In all these 3 cases, the net electric flux is found to be $q/2ε_0$.

I think this has something to do with the integral of $\left(\mathbf{E}\boldsymbol{\cdot}\mathrm d\mathbf{S}\right)$ which appears on the left side of Gauss's Law. We are somehow exploiting the symmetry to arrive at the result where the $\mathbf{E}$ (or electric field) in the formula comes out of the integral.
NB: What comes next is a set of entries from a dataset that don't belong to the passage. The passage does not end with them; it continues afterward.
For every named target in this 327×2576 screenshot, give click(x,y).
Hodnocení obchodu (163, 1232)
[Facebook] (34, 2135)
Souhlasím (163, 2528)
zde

But I don't know how?

Secondly, does the electric flux remain the same when we place the point charge on the face of an unsymmetrical 3d object instead of these 3 objects (cube, cone and hemisphere) ?

If anyone would be kind enough to help me out in the simplest way possible, that would make my understanding clear!

Answer 1

By gauss law, we have that $\displaystyle \int \vec{E} \cdot \mathrm{d} \vec{S}=\dfrac{Q_{\text{enc}}}{\epsilon_0}$, so if for example, when a charge is kept on the face of a hemisphere, the charge is not enclosed. We want to enclose it fully in a body such that electric field still remains uniform so that gauss law can be applied. So, we complete the rest half by taking another hemisphere, so now flux through the whole sphere would become $\dfrac{Q_\text{enc}}{\epsilon_0}$, so the flux through the hemisphere would be just half of it due to symmetry. Same goes with cone and cube.